Quatrième de couverture :

« Peu d'entre nous pour se risquer radicalement à la critique sociale. Trop de pièges ouverts, terrain malsain. On y laisse des plumes : voir Céline. Pourtant, c'est une instance de toujours dans la littérature, et toujours avec ce muscle. C'est Aristophane, Lucien et Martial, c'est les tiradesdu Gargantua. Plus tard, les caricaturistes du 19e, et comment Daumier ou Monnier se retrouvent chez Balzac. Reste que le terrain politique est miné, qu'il touche à l'urbanisme, aux moeurs, à la façon dont on nomme les enfants à l'état-civil, et que rien de l'univers culturel n'échappe à cette peau ou cette croûte du siècle. Régis Jauffret a construit ses livres dans cette épaisseur-là, sans contourner, longtemps qu'on le sait. Pas étonnant d'ailleurs si, dans ce récit, passe un instant Lydie Salvayre. Le trait est gros, pour ça qu'il mord. Ainsi, un petit zeste de réchauffement climatique, et voilà la banlieue à Trouville, ou le contraire. Le temps est vague : l'écrivain qui raconte, ou ce qu'il en reste, vissé sur chaise roulante et confondant Gomina avec Femina (prix qu'a eu Jauffret) ou Branlade avec Pléiade (c'est chez Gallimard qu'il publie) est lui-même une sorte de résidu d'un système condamné à mourir, aussi bien que l'académie française devenue boutique à fringue. Mais si, sous tout cela, anticipation, déformation, jeu dialogique distordu jusqu'à l'anamorphose, c'est les plus lourdes pulsions sous-jacentes du présent qu'on laissait émerger? Un rire jaune, qu'on entend depuis longtemps dans la littérature, qu'on n'entend pas forcément assez souvent au présent. »
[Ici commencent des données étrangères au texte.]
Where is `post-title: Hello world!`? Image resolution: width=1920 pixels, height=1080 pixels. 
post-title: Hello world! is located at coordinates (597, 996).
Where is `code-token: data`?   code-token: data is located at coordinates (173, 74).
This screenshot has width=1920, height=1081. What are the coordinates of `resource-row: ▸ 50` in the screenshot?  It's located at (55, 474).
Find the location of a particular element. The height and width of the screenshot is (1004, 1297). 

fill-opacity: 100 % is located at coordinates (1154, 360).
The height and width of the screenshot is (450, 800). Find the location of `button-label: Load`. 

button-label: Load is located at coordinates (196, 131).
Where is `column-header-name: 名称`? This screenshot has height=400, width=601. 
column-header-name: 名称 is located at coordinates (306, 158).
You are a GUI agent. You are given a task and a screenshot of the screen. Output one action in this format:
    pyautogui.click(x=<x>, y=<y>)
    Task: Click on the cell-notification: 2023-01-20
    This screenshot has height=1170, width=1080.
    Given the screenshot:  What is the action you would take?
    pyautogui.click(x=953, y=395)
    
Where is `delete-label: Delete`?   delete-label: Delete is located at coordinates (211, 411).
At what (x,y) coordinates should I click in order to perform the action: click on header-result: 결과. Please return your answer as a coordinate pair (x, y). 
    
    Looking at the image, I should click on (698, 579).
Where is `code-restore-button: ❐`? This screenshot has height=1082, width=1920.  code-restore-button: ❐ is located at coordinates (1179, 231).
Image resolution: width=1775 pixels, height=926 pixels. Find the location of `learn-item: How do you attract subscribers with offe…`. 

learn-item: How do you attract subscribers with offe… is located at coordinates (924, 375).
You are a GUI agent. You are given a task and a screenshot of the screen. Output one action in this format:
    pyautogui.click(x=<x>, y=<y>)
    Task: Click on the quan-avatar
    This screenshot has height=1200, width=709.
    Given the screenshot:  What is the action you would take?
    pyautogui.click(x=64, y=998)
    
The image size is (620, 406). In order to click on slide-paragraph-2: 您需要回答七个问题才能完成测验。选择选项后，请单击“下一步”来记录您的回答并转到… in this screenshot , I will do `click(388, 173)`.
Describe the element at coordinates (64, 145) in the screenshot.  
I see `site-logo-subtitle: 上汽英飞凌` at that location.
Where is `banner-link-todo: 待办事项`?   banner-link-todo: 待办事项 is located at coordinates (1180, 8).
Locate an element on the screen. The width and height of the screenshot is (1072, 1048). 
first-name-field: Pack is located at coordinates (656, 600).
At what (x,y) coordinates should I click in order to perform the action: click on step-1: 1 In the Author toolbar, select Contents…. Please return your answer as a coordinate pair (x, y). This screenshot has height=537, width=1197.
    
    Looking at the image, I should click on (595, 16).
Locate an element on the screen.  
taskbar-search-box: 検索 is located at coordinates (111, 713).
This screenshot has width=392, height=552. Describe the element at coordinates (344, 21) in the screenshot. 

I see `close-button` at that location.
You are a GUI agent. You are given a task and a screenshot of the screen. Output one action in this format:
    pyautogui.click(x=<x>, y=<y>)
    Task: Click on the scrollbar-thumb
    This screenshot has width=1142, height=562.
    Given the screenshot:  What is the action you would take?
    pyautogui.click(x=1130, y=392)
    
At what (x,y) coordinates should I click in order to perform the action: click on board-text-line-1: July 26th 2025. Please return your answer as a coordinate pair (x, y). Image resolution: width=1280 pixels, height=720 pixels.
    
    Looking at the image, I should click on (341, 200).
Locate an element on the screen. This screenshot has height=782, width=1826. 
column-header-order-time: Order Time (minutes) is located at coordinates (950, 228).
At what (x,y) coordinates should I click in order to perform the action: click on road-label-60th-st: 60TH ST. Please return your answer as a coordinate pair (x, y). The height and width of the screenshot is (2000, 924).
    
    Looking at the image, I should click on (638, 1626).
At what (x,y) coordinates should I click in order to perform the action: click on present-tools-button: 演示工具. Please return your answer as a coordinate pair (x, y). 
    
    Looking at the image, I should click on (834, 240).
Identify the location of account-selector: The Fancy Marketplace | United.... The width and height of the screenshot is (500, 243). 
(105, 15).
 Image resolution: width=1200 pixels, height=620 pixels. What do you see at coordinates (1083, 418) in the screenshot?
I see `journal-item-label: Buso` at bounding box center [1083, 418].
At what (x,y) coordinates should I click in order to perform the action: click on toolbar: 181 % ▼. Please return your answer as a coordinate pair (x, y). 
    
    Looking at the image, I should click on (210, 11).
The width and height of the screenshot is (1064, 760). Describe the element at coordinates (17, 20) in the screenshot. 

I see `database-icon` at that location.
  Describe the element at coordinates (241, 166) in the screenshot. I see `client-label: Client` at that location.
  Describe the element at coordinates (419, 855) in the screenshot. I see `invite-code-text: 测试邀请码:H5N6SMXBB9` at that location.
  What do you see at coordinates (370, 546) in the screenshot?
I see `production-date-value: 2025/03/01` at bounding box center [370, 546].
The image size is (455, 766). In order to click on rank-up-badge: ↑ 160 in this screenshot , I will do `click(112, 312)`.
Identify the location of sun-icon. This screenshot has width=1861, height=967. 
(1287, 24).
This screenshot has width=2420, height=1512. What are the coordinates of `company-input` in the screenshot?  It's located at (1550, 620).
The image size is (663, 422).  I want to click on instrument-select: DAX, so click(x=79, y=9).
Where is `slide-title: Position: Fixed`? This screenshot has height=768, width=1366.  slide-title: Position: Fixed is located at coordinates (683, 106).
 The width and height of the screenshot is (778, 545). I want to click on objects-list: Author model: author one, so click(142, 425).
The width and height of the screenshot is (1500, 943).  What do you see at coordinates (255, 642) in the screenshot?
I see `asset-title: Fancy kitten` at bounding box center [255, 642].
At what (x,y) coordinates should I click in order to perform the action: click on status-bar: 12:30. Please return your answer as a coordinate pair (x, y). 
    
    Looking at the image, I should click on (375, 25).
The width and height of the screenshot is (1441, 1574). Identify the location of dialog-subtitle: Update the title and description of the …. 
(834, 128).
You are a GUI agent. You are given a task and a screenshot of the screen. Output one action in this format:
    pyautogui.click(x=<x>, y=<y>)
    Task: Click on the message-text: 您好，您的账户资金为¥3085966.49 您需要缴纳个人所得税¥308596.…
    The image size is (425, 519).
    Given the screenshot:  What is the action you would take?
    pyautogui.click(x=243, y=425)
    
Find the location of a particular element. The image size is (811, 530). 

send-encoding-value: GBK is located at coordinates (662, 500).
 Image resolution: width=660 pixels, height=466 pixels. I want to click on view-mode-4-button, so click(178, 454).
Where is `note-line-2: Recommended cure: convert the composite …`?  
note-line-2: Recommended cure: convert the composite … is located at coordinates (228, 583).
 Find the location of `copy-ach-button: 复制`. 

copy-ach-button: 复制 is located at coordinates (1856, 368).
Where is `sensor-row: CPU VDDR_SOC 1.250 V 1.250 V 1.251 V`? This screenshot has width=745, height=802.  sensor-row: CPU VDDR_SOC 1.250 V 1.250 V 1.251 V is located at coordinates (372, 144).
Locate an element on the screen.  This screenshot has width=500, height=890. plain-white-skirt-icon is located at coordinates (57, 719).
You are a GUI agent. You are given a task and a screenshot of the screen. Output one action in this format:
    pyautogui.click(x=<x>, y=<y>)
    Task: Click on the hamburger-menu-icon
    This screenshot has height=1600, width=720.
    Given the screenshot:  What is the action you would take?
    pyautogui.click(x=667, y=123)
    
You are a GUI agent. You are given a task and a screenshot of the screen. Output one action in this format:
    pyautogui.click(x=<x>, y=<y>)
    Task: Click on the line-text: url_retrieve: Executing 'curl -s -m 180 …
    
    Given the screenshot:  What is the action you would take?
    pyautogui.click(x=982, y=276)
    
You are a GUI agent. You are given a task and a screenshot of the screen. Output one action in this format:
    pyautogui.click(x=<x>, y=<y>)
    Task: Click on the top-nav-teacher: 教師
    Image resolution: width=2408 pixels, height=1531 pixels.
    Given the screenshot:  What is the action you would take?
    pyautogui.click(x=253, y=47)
Mon extrait préféré du roman :

« Je me souviens. Je ne me souviens plus. Je faisais partie de la mafia des lettres. Ma mémoire est une émeute. J’ai commencé prolétaire dans un atelier d’aphorismes. L’affaire a périclité, et avec mes indemnités de licenciement j’ai fait l’acquisition d’un lopin de langage. Ce sont mes souvenirs qui se battent sur le port comme des matelots ivres. Je cultivais des histoires, des courtes dont j’avais des bosquets, des garrigues, des landes. D’autres hautes comme les platanes qui poussaient à Marseille quand j’étais minot dans la cour de l’école. J’entends mes souvenirs tombés du quai, ils se débattent, ils n’ont jamais su nager. Voilà que ma raison prend l’eau, c’était un petit bateau, un youyou. Je naviguais comme je pouvais, mon cerveau était un bras de mer qui servait d’entrepôt aux tornades. Je ne sais si je coule, ou si je m’évapore dans la nuit chaude.

(…) Pourtant, je n’étais pas des mots, je n’étais pas des phrases. Mon cœur n’était pas une pompe qui pulsait l’alphabet. Ne vous souvenez pas de moi comme d’un paragraphe. Oubliez-moi comme on oublie un type à qui on donne une tape dans le dos pour le remercier de vous avoir indiqué le chemin de la gare.»